__Task brief__
Only the lines below from the one containing "Where should I click to: Favourite" through the last line should be set down, exactly as written and with no pictures.

Records contained in a dataset
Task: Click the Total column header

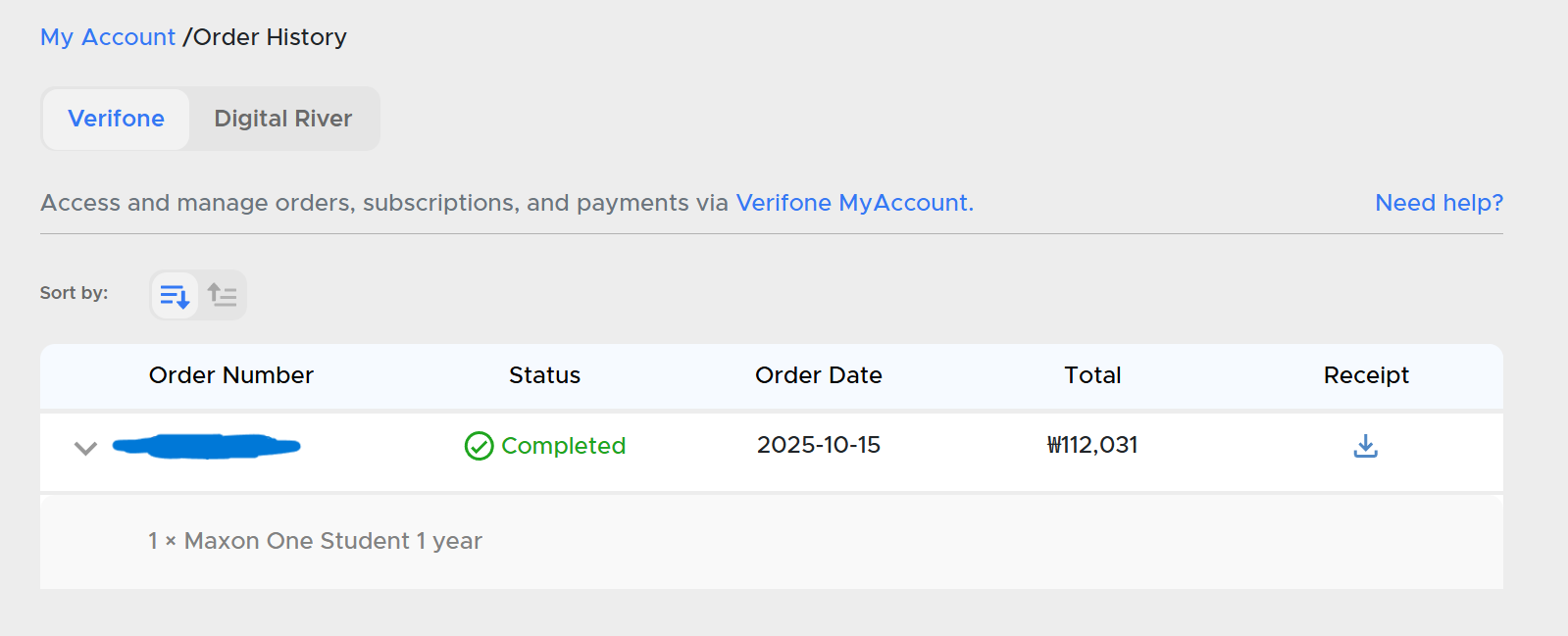Action: [1092, 375]
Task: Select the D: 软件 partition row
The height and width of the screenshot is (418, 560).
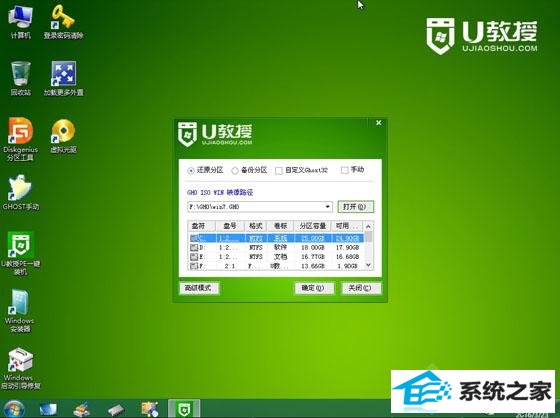Action: pyautogui.click(x=276, y=247)
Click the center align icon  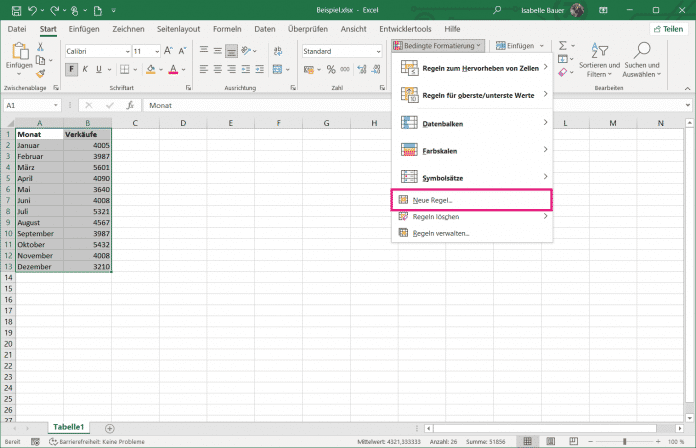pyautogui.click(x=218, y=69)
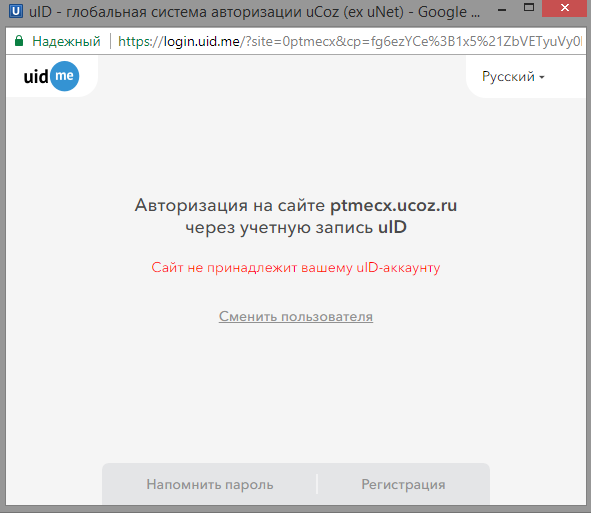Viewport: 591px width, 513px height.
Task: Click the "Надежный" secure connection label
Action: [66, 41]
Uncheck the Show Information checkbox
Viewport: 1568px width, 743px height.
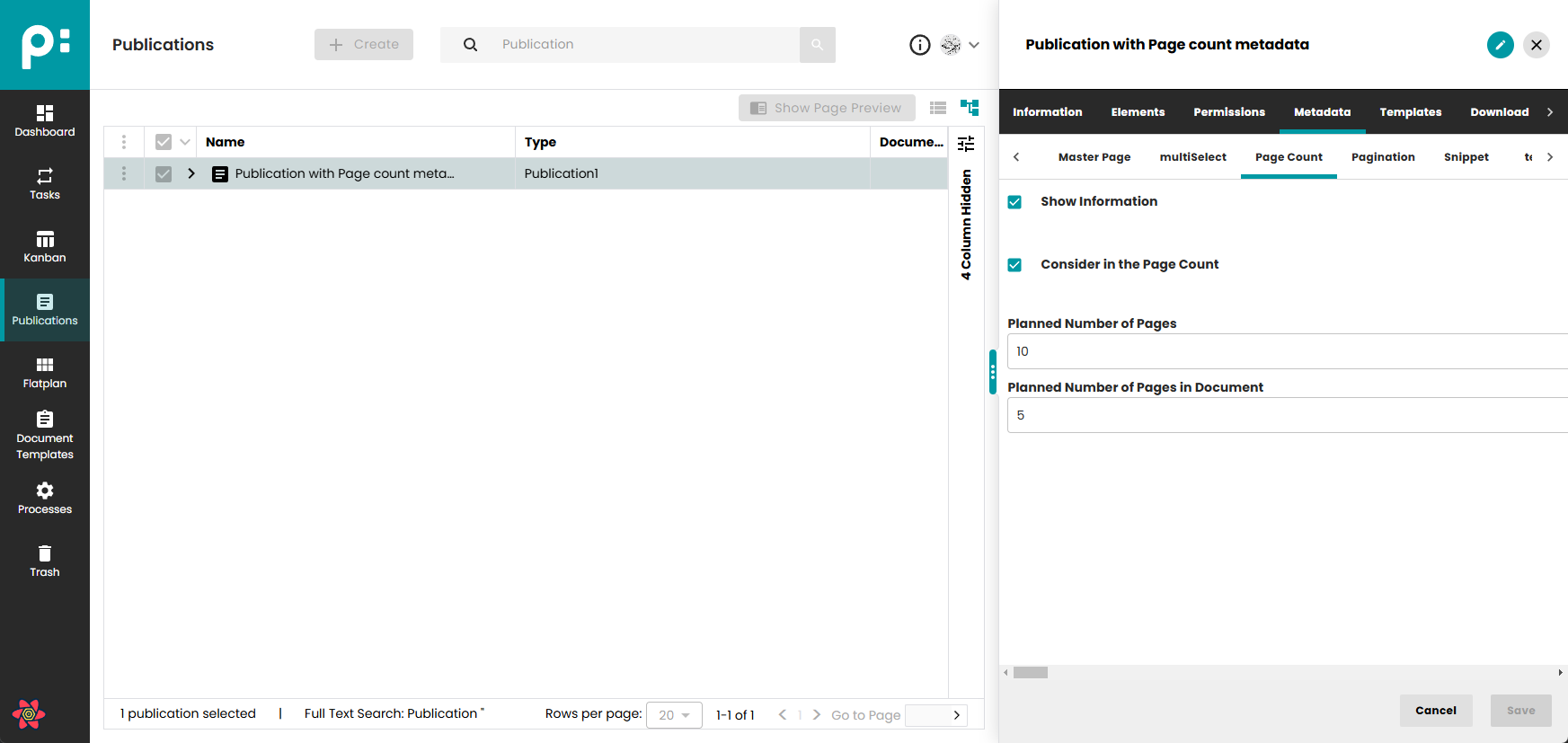[x=1014, y=202]
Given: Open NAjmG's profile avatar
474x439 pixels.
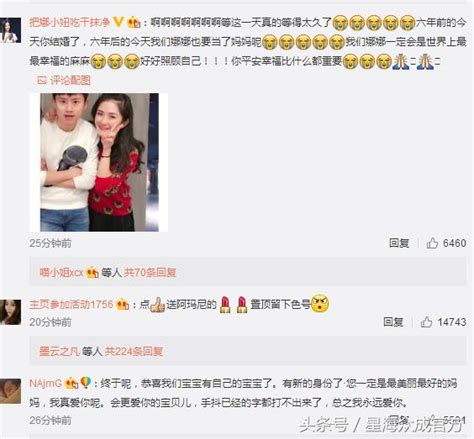Looking at the screenshot, I should click(10, 391).
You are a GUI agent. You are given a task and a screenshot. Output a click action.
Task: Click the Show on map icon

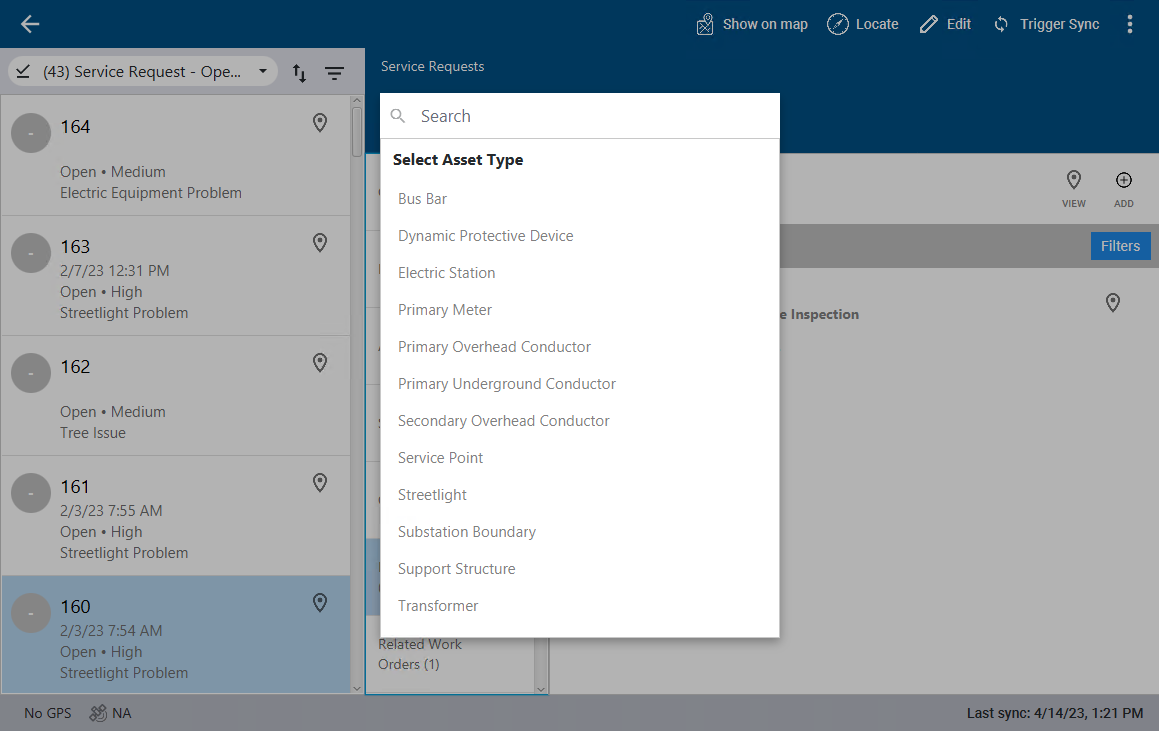706,24
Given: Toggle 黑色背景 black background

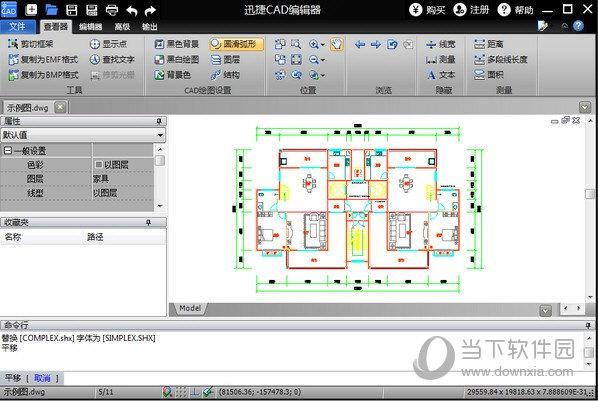Looking at the screenshot, I should (177, 44).
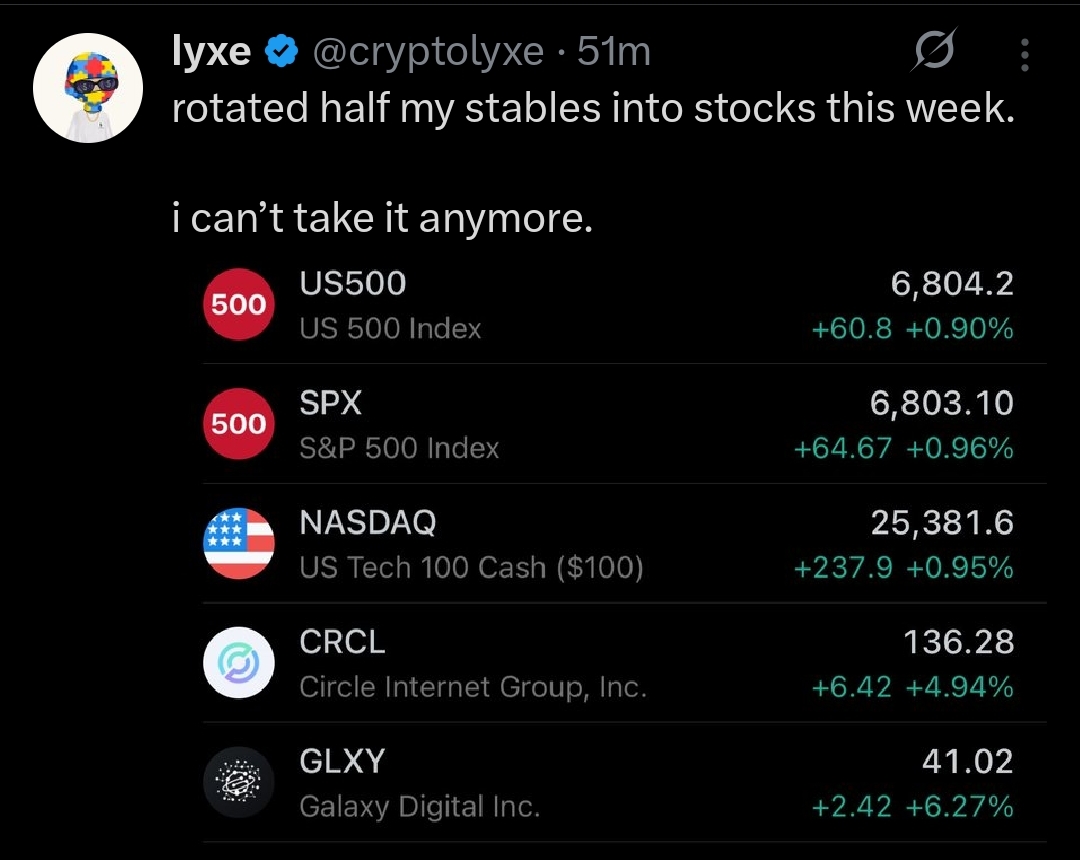This screenshot has width=1080, height=860.
Task: Click the NASDAQ US flag icon
Action: [x=238, y=543]
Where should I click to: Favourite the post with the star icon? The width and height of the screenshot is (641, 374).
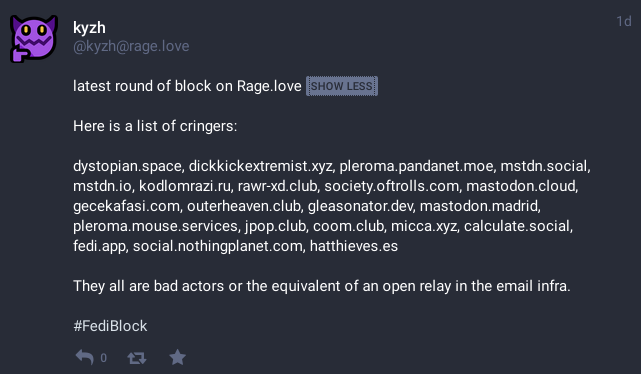click(x=177, y=357)
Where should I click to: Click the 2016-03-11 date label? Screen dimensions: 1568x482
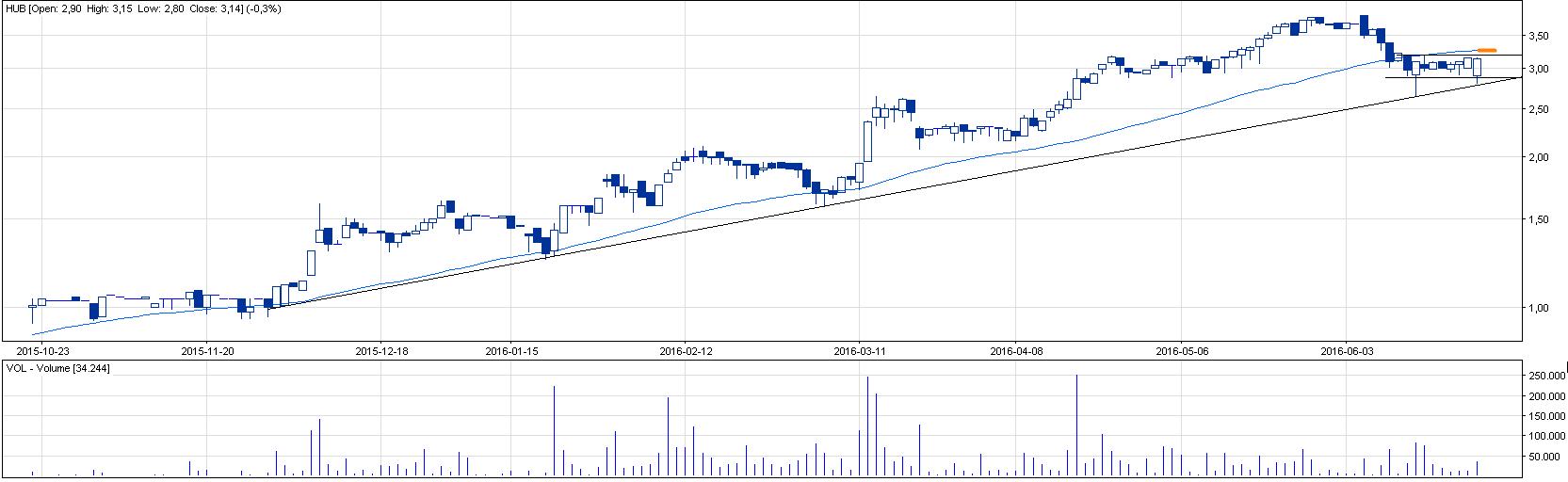860,351
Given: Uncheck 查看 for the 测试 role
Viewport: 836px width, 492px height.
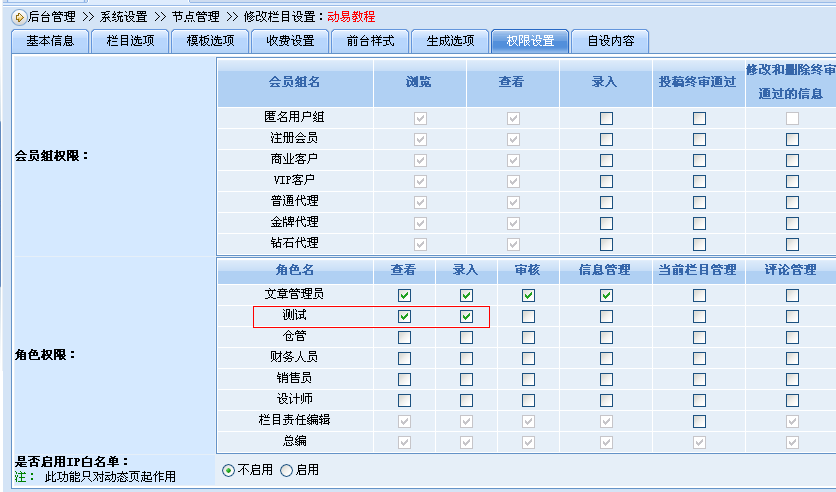Looking at the screenshot, I should tap(404, 317).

__Exercise response__
Where should I click to: Favourite the post with the star icon? The width and height of the screenshot is (641, 374).
click(x=177, y=357)
Where should I click to: Click the 2016-03-11 date label? Screen dimensions: 1568x482
860,351
Given: Uncheck 查看 for the 测试 role
Viewport: 836px width, 492px height.
Looking at the screenshot, I should tap(404, 317).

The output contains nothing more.